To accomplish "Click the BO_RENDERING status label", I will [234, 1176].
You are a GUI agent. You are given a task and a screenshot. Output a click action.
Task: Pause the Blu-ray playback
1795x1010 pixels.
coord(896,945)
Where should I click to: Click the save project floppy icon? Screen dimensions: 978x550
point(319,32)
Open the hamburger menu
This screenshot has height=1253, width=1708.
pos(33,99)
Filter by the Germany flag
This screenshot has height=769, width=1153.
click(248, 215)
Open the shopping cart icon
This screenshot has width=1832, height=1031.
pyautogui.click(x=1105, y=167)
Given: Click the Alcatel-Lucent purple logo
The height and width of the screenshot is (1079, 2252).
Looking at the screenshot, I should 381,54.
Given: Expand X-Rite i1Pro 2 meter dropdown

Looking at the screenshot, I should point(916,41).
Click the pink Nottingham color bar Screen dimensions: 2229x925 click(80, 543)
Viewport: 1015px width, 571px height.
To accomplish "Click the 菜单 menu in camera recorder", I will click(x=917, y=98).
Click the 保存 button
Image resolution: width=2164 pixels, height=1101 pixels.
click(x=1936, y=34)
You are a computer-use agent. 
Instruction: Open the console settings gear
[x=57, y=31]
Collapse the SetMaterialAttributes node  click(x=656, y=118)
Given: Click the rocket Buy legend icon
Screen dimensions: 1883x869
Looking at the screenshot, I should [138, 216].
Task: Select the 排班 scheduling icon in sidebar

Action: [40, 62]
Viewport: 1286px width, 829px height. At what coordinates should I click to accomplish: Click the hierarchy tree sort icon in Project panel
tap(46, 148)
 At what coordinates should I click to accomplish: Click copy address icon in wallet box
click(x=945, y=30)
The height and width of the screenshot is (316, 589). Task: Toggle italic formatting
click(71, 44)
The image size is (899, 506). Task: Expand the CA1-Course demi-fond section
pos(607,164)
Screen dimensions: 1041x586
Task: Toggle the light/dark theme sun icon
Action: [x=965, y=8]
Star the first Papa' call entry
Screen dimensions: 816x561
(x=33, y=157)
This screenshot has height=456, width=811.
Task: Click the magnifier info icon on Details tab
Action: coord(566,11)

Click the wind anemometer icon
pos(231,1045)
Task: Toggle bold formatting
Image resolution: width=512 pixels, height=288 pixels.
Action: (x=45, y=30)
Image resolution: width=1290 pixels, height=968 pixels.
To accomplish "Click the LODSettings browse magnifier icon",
———
## [Problem to solve]
Wherever the word "agent" turns up in the records, copy out the line it is on.

## [Exercise result]
You are a GUI agent. You are given a task and a screenshot. Output a click action.
You are a computer-use agent. 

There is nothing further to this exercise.